Hiya and welcome  Yes, you can get blue tans in mice. What sort of cats do you have? Tbh, mice in a perfecto type tank would be safe from the cats as the mesh lids are too fine to get claws into. I always had gerbils in tanks when I was growing up, the cats often sat on the tanks but the gerbils never seemed that fussed!


----------



## Rowangate

Hi & welcome to the forum.


----------



## Mark

Hehe your just down the road from me if you ever feel the need to have a play with mice, clean, fee,cooo over baby mice. then just pop in lol.

Welcome to the forum

A lot of people keep mice and cats and they dont seem to have a problem, My cats live at my mums house though so techniqically i dont count lol


----------



## SarahC

hi and welcome.I can think of at least 2 people in the mouse club who show mice and cats


----------



## scatterbrain

Hi everyone and thanks for your replies--as I keep telling OH, Many of my cat friends have hamsters,gerbils etc but to be honest I think the cat/mouse stress thing is just an excuse on his part  He isn't into animals nearly as much as I am  Although to be fair he loved the pic of the little Hereford mouse when I showed it to him.
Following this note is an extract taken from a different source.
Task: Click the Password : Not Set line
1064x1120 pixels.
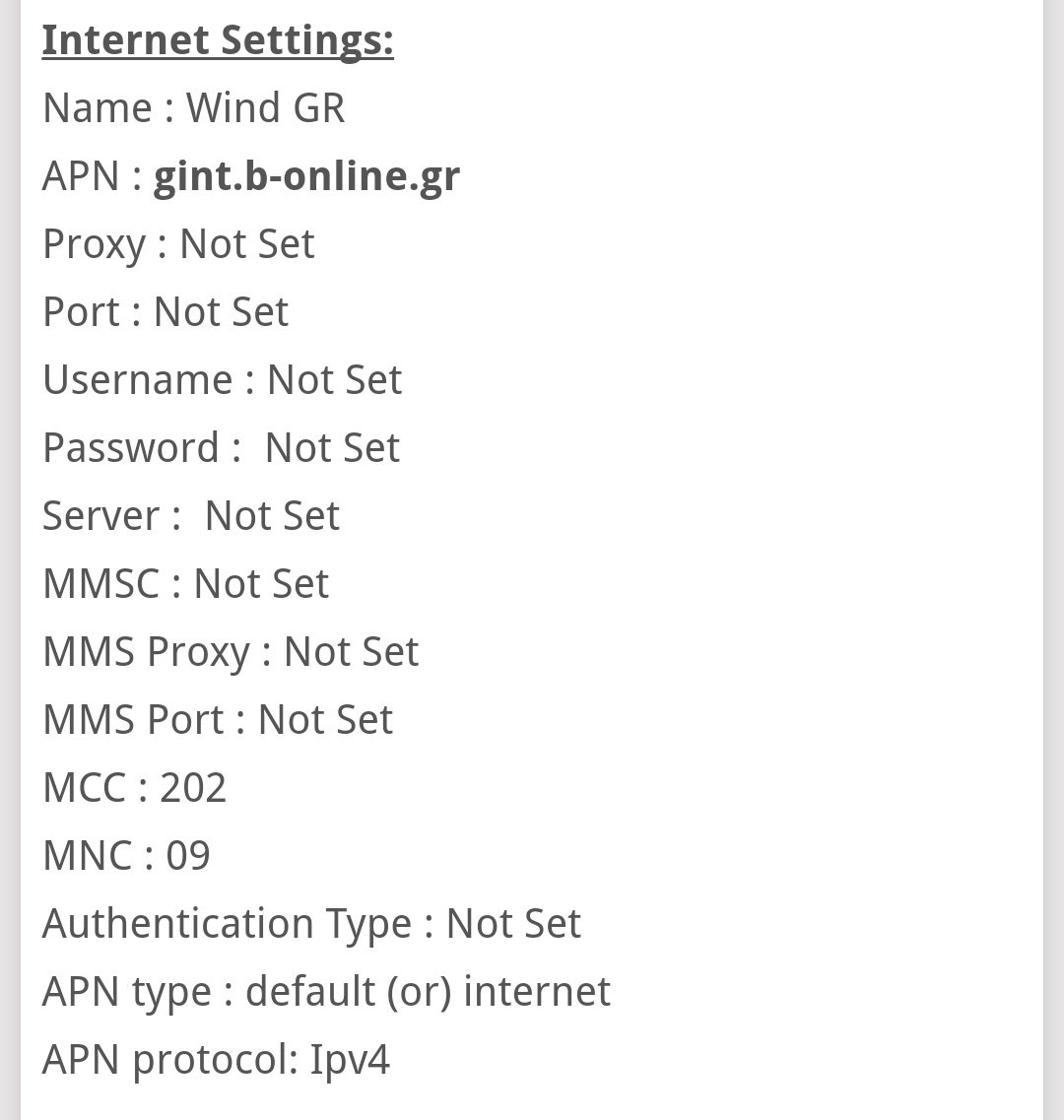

Julie, my cats are as follows;

Zola, 3 year old chocolate-silver spotted tabby Ocicat male neuter. (White background with rich chocolate spots and stripes).
Sprite, 3 year old black smoke spotted Egyptian Mau (white undercoat heavily shaded in black with black spots and stripes too.) Female neuter.
Faustus. 18 month old black smoke spotted Egyptian Mau. Male neuter. colour as above.
TinTin, 18 month old caramel classic tabby oriental male neuter (my baby), (cream background with pinkish/lilac brown markings in swirls and stripes---looks like banoffi pie).

Mark---you'll probably regret that offer when you find me camping on your doorstep! :lol:

Thanks for making me welcome.


----------



## Kallan

Welcome! Your cats sound fab 

I have 5 mice in 2 cages and 1 cat who would dearly love to get closer to the mice! The mice aren't at all bothered by him constantly staring in and some come up to the bars to investigate!


----------



## WoodWitch

Yep, I have a cat too!

Hi Scatterbrain, pleased to meet you :welcomeany 
Erm, I think I speak for many when I say......we're going to need to see pictures of those cats

xx


----------



## scatterbrain

tratallen said:


> Yep, I have a cat too!
> 
> Hi Scatterbrain, pleased to meet you :welcomeany
> Erm, I think I speak for many when I say......we're going to need to see pictures of those cats
> 
> xx


I'll do my best--but I think it is safe to say that I am technologically challenged when it comes to adding pics to forums----so far I have failed miserably with both the Oriantal cat forum and the Trollbeads forum! :lol: I'll try a pic of TinTin first and then if that works I'll do the other 3.

Here goes!!


----------



## scatterbrain

Okay, what did I do wrong, anybody? :lol:


----------



## SarahY

That is a BEAUTIFUL cat! :shock: 

Sarah xxx


----------



## scatterbrain

Thanks Sarah,

I waited for 10 years for a show quality classic tabby Oriental--they are VERY rare and most good ones are kept for breeding---luckily the breeder and I had a mutual friend in the Oriental cat world back from when I used to breed cats myself and she put in a good word for me. He is a real "Mummy's boy" and his official name is PR (meaning Premier, which is the equivalent of Champion but used for neutered cats) Oopseeidee Making Waves!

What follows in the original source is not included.